Pleural Fluid Regulates Metabolism and Cytotoxicity in Acinetobacter baumannii to Augment Host Immune Responses

RODMAN, NYAH; JUN NAKANOUCHI; EMILY DANG; ANTHONY M. MENDOZA; CATHERINE A. BRENNAN; MARIA SOLEDAD RAMIREZ; MARTINEZ, JASMINE; AMBER L. MYERS; FERNANDEZ, JENNIFER S.; VERONICA JIMENEZ; BONOMO, ROBERT A.; SAMMIE FUNG; CAITLIN M. HARRIS; CHRISTINE LIU; NIKOLAS NIKOLAIDIS; RODRIGO SIEIRA

Congreso; ASM Microbe 2019; 2019

Acinetobacter baumannii is a notorious nosocomial pathogen with mortality rates among patients in intensive care units reported between 21.6-67%. A. baumannii is responsible for a high number of health-care associated cases of pneumonia, bacteremia, and urinary, skin, or surgical-derived infections. This bacterium has also garnered considerable clinical significance as a result of its intrinsic antibiotic resistance mechanisms, innate ability to persist for long periods upon desiccation and starvation, and capability to acquire foreign resistance determinants from the surrounding environment. Apart from its dynamic antibiotic resistance, A. baumannii has also been shown to be extremely persistent under many conditions. Modifications in metabolism and nutritional needs have been linked to the ability of A. baumannii to persist and adapt to a hostile host environment.
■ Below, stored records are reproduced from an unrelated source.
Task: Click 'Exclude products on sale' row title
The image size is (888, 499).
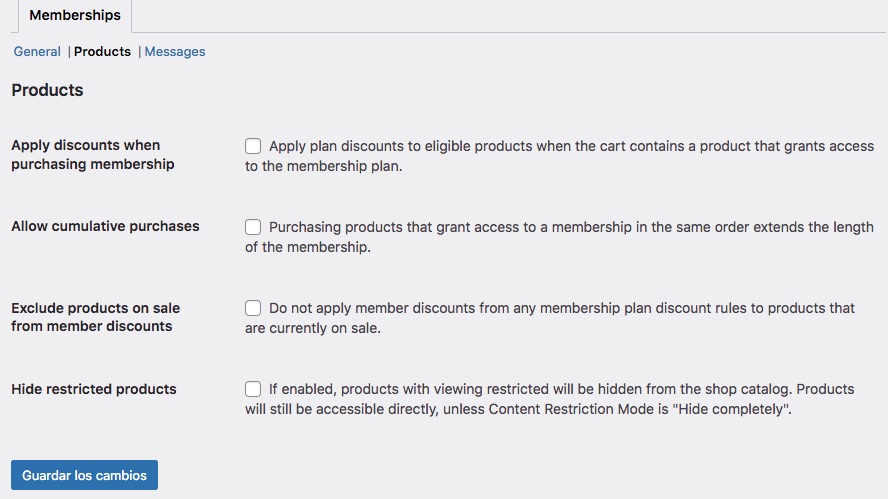Action: coord(96,317)
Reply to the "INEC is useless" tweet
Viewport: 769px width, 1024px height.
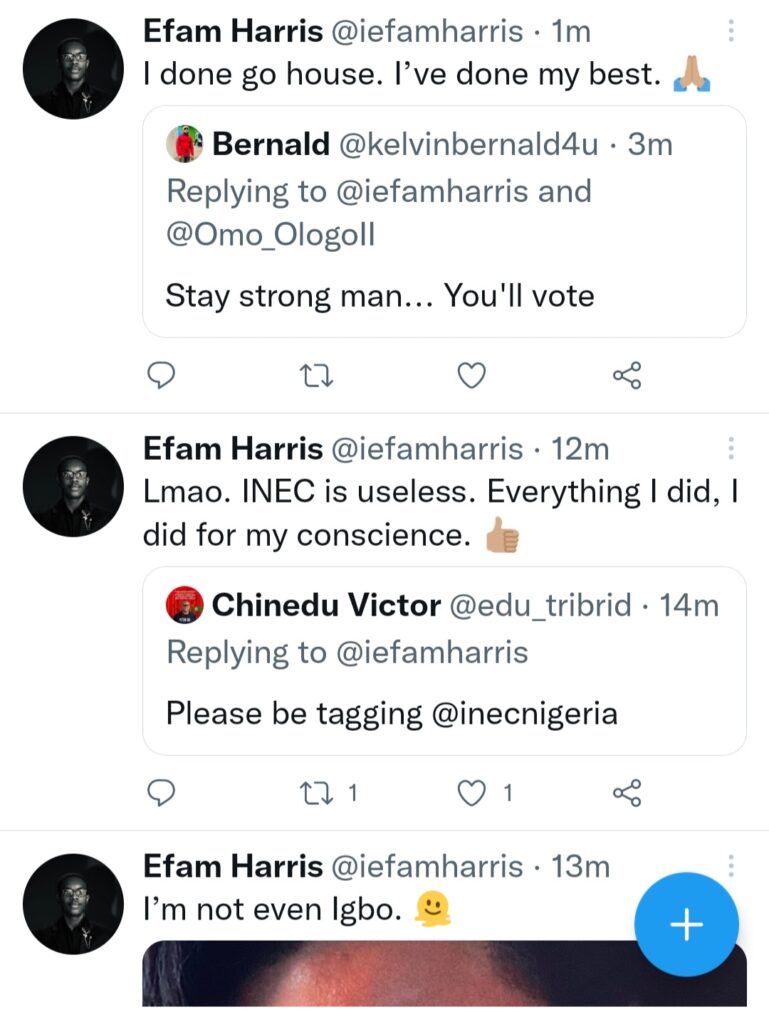point(162,793)
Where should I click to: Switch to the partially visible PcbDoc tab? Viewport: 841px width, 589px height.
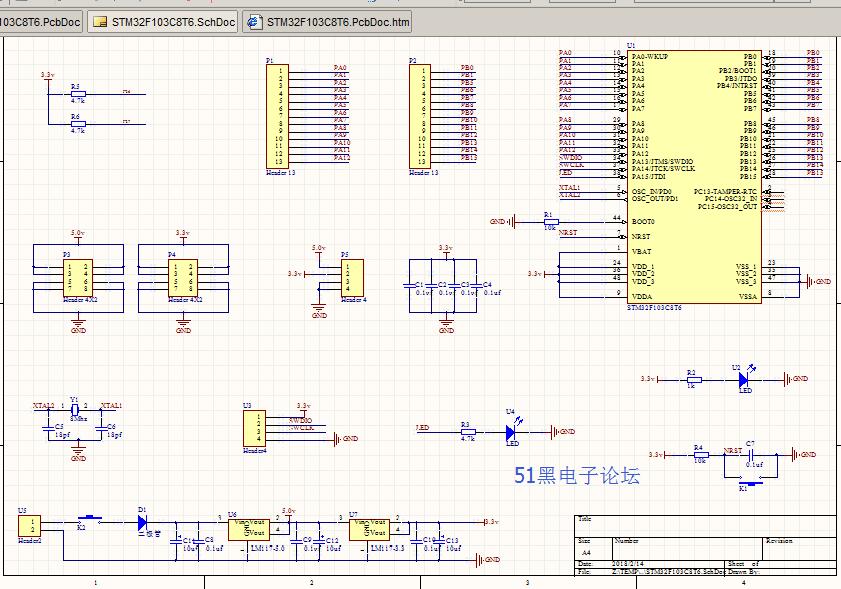40,21
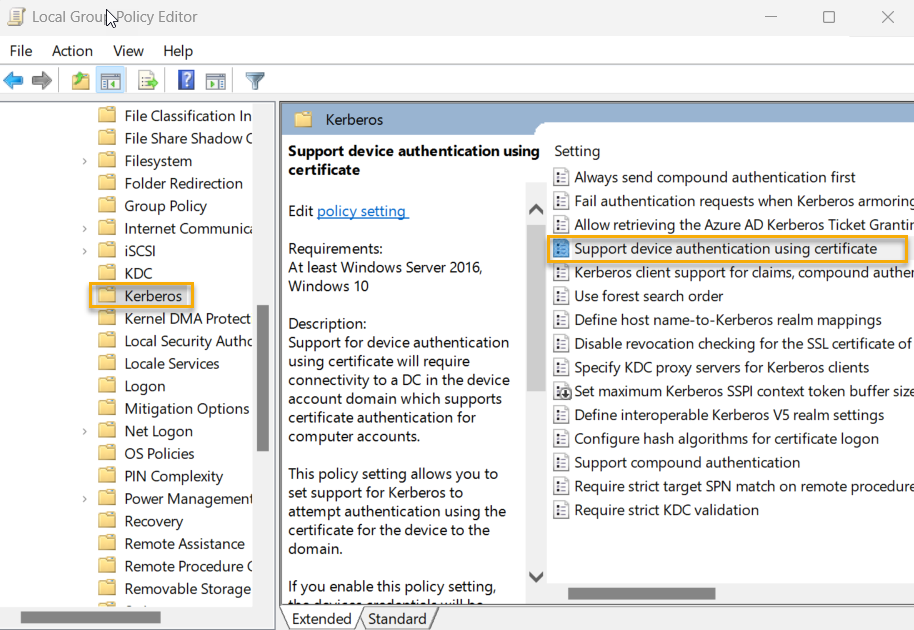Select the Up One Level folder icon

point(79,80)

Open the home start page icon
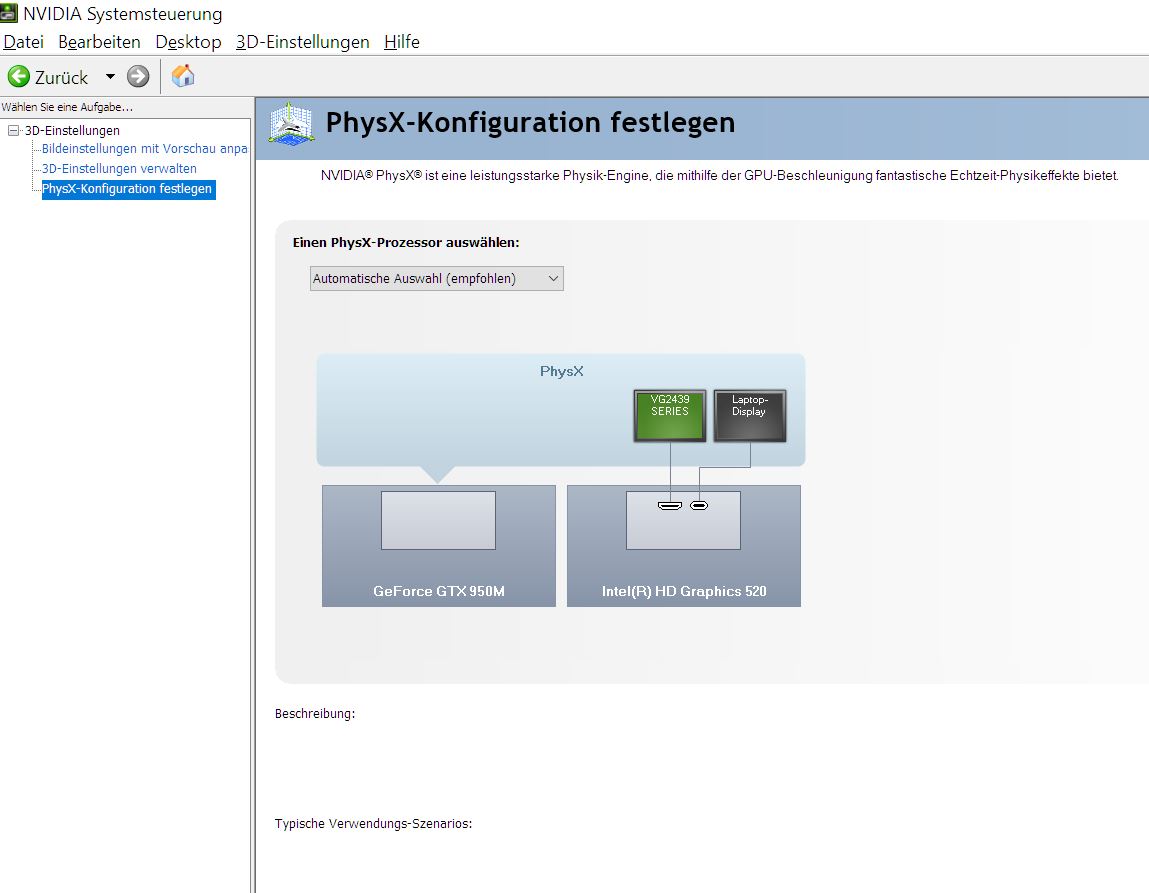(183, 76)
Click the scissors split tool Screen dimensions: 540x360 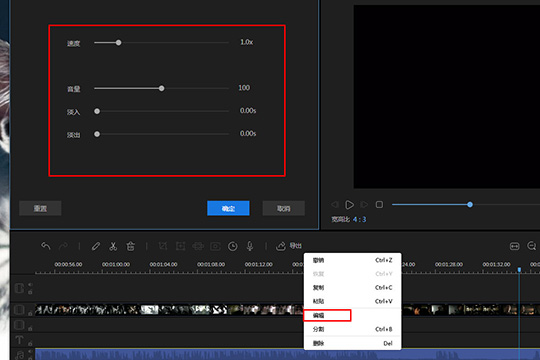coord(113,246)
Human serum albumin (HSA), the main blood protein component and an important marker of host nutritional and inflammatory status, triggers the differential expression of a number of key genes involved in the survival and persistence of A. baumannii. Pleural fluid (PF), an HSA-containing medium which primarily functions to lubricate pleurae during respiratory movements, is continuously produced by intercostal arteries and removed by the lymphatic system. Disruption of this flow can result in an abnormal amount of fluid in the chest cavity known as a pleural effusion, a frequent sign of underlying disease to which bacterial pneumonia constitutes the second leading cause in the United States with an annual incidence of 300,000. Accordingly, PF constitutes a host component that this nosocomial pathogen is in many instances obliged to cope with. We hypothesize that PF provides a diverse set of environmental cues for bacterial adaptation to harsh conditions within the host.